Cafe Grand's new owner says the New Port Richey restaurant across from the theater will retain its staff and menu.
By BARBARA L. FREDRICKSEN
Published August 17, 2004
NEW PORT RICHEY - A west Pasco County institution, the tony Cafe Grand, has been sold.
"I am here 15 years, and I need a little change," said Joe Catania, who, along with the late Rick Thorpe, opened the restaurant on April 13, 1990, on the Grand Boulevard corner across from Richey Suncoast Theatre.
The new owner, Larry Espinozo, is from Washington and has been in the restaurant business "since he was born," Catania said.
"He says he is keeping everything the same - same employees, same chefs, same menu, same staff," Catania said.
There is one big change: Espinozo will start accepting credit cards, a convenience Catania never adopted - and, apparently, never needed to adopt to be successful.
Cafe Grand opened up with just 35 seats but within a year was forced to take over the store next door and expand to 75 seats. Before long, evening reservations became a must, especially when the theater was open.
The cafe, with its white tablecloths, soft candlelight, bold, original artwork and attentive servers, became the place to go for lunch, attracting politicians, public officials, business people, media types, and ladies' lunch groups.

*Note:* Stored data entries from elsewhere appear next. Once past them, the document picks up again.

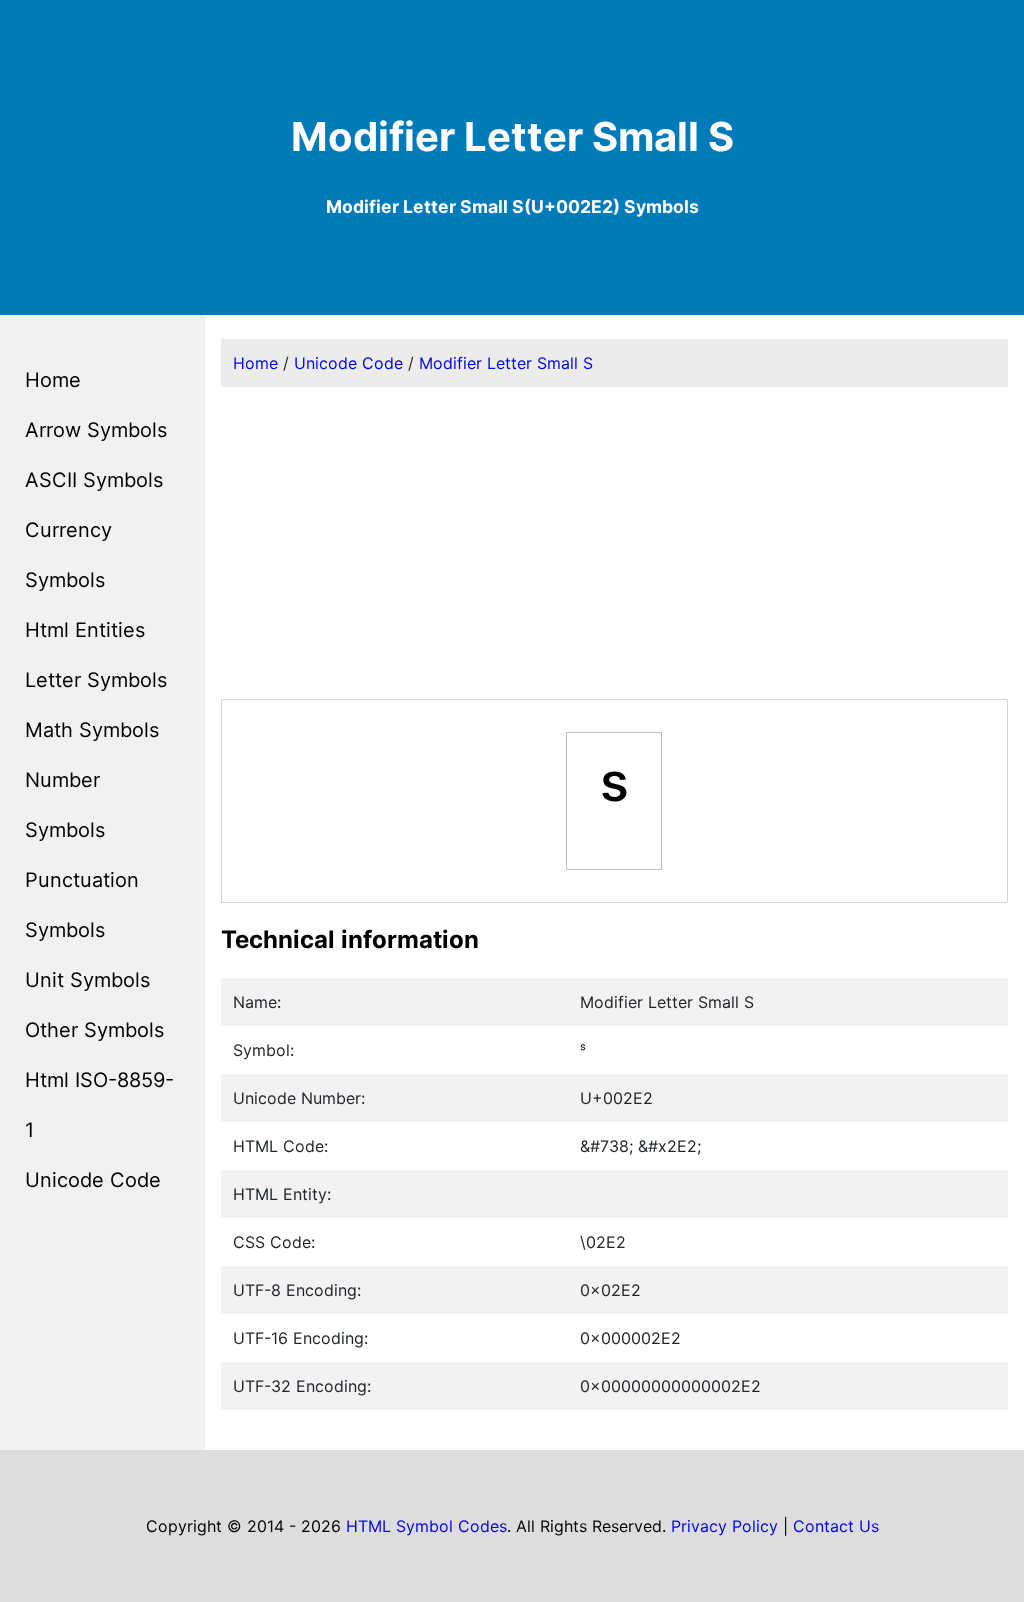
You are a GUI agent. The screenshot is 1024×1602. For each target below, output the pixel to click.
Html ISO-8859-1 (99, 1105)
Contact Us (836, 1526)
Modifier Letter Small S (506, 363)
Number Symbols (65, 805)
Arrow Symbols (96, 430)
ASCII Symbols (94, 480)
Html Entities (85, 630)
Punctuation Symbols (82, 905)
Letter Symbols (96, 680)
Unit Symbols (87, 980)
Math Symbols (92, 730)
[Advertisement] (614, 543)
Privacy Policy (724, 1526)
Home (53, 380)
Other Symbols (94, 1030)
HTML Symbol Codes (426, 1526)
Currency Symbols (68, 555)
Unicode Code (93, 1180)
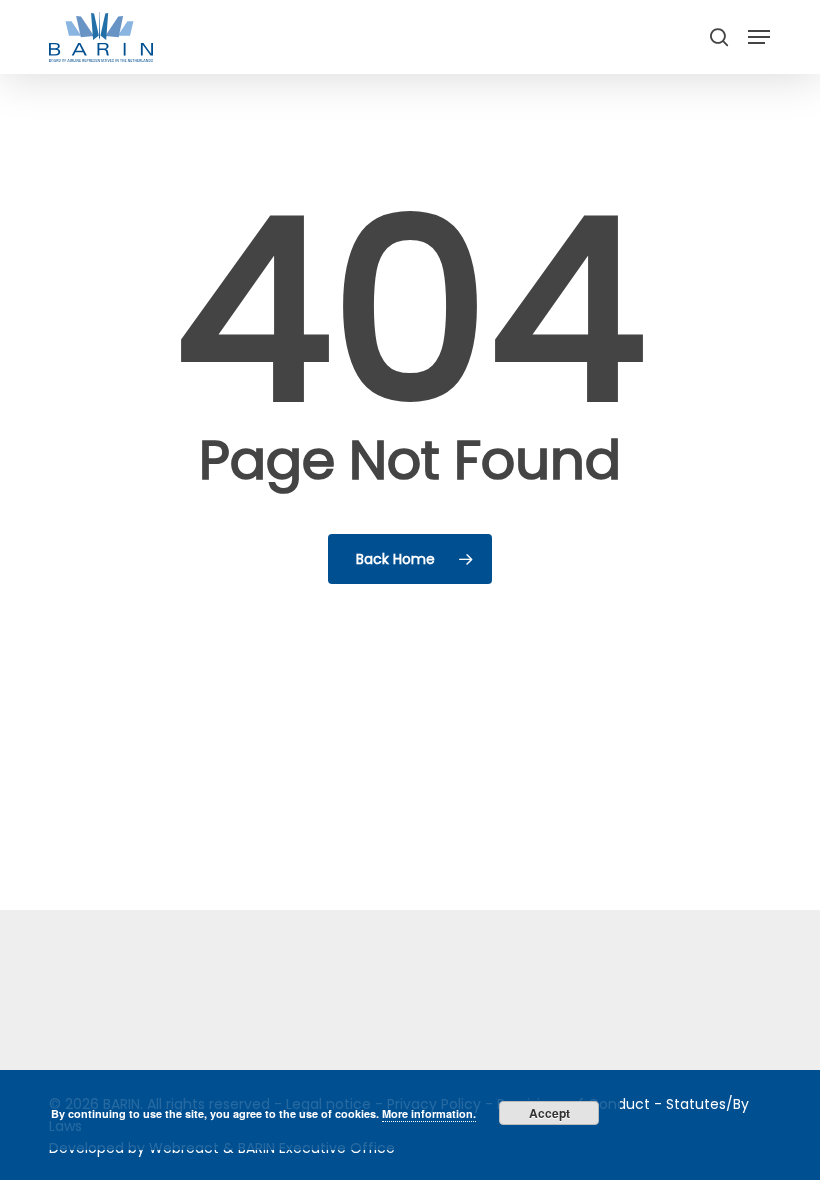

From noon to 1 p.m. weekdays, getting a table could take 30 minutes or more.
The success has been a remarkable accomplishment in an area that has seen dozens of restaurants come and go in the past 15 years.
Even so, Cafe Grand didn't start out full throttle.
"I really felt confident that things would pick up," Catania told the Times a year after opening. "But I didn't have any idea that I was getting into such a tight little community" - a reference to the close-knit associations that have grown up among downtown business people over the years.
Now, after 15 years in the same spot, Catania says that his bistro has become his home.
"It's my family, it's my social life, it's my creation," he said.
Catania was a fixture at the place, usually hunched over the tiny bar in the back of the restaurant taking reservations on the phone, dealing with food and beverage vendors, checking out the wine racks, greeting regulars by name or jumping up to do whatever job needed to be done.
Until her death in 2002, Catania's mother, Irma, made all the desserts - from scratch - for the restaurant: carrot cakes, pecan pies, cheesecakes, chocolate layer cakes.
Catania once said he and Thorpe knew the area's spotty restaurant history when they decided to open their restaurant. But they liked the overall ambience, and when they found a building in a Spanish art deco architectural style, they sold the California restaurant they had operated for 20 years and headed for Florida.
Since then, downtown New Port Richey has seen a small renaissance, with wide sidewalks, shade trees, new streets and other thriving businesses.
Ironically, one of Catania's fondest desires, outdoor tables on those wide sidewalks, will probably be a reality soon.
"I think the city's finally going to do it," he said.
And there's some serendipity for the new owner:
"BayNews 9 did a whole thing on us last week that will be shown every hour in "On the Town"' on (some future) Sunday," Catania said. "That should be good for business."